Items from a data source:
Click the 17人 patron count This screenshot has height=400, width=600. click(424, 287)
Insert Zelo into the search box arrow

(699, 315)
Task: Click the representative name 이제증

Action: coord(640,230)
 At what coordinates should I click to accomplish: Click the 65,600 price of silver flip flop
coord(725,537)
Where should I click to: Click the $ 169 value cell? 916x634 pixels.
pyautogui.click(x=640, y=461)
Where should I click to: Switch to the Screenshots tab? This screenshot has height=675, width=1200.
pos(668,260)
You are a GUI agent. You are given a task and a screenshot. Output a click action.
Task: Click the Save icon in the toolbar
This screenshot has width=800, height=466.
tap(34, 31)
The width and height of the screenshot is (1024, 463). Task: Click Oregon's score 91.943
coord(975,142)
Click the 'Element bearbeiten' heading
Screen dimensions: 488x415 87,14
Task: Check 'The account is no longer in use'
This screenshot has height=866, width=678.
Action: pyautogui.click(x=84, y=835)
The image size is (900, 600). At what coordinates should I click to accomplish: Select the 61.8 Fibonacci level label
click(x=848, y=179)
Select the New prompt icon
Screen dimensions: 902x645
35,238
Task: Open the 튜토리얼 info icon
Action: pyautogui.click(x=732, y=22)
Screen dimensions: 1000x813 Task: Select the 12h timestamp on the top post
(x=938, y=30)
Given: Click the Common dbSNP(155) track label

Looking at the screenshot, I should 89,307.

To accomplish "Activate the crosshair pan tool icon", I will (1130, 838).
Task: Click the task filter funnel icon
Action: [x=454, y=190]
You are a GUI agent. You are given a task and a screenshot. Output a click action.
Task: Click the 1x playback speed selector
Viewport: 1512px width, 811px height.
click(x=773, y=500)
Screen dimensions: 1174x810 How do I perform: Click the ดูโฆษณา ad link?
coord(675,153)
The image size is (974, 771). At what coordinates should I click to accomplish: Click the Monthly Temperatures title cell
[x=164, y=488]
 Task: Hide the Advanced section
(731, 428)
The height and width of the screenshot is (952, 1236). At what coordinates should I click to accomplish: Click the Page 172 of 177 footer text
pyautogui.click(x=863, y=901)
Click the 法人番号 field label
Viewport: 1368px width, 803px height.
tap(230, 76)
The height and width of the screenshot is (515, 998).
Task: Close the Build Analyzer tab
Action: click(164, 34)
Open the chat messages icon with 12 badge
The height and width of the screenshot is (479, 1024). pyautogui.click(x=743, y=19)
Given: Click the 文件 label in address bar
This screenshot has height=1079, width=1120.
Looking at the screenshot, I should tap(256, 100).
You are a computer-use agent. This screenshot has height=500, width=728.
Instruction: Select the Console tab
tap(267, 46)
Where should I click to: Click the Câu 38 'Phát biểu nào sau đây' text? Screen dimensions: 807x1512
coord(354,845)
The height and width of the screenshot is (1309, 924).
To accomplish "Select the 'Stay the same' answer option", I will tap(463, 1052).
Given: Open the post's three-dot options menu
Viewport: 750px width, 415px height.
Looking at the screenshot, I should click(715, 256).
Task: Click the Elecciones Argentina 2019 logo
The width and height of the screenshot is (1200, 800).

[EXERCISE GOAL]: Only the lines from the one containing "The height and width of the screenshot is (1309, 924)." through the last line of the records are to be set down, exactly as they appear.

[RESPONSE TO THE TASK]:
The height and width of the screenshot is (1309, 924).
To accomplish "Select the 'Stay the same' answer option", I will tap(463, 1052).
Given: Open the post's three-dot options menu
Viewport: 750px width, 415px height.
Looking at the screenshot, I should click(715, 256).
Task: Click the Elecciones Argentina 2019 logo
The width and height of the screenshot is (1200, 800).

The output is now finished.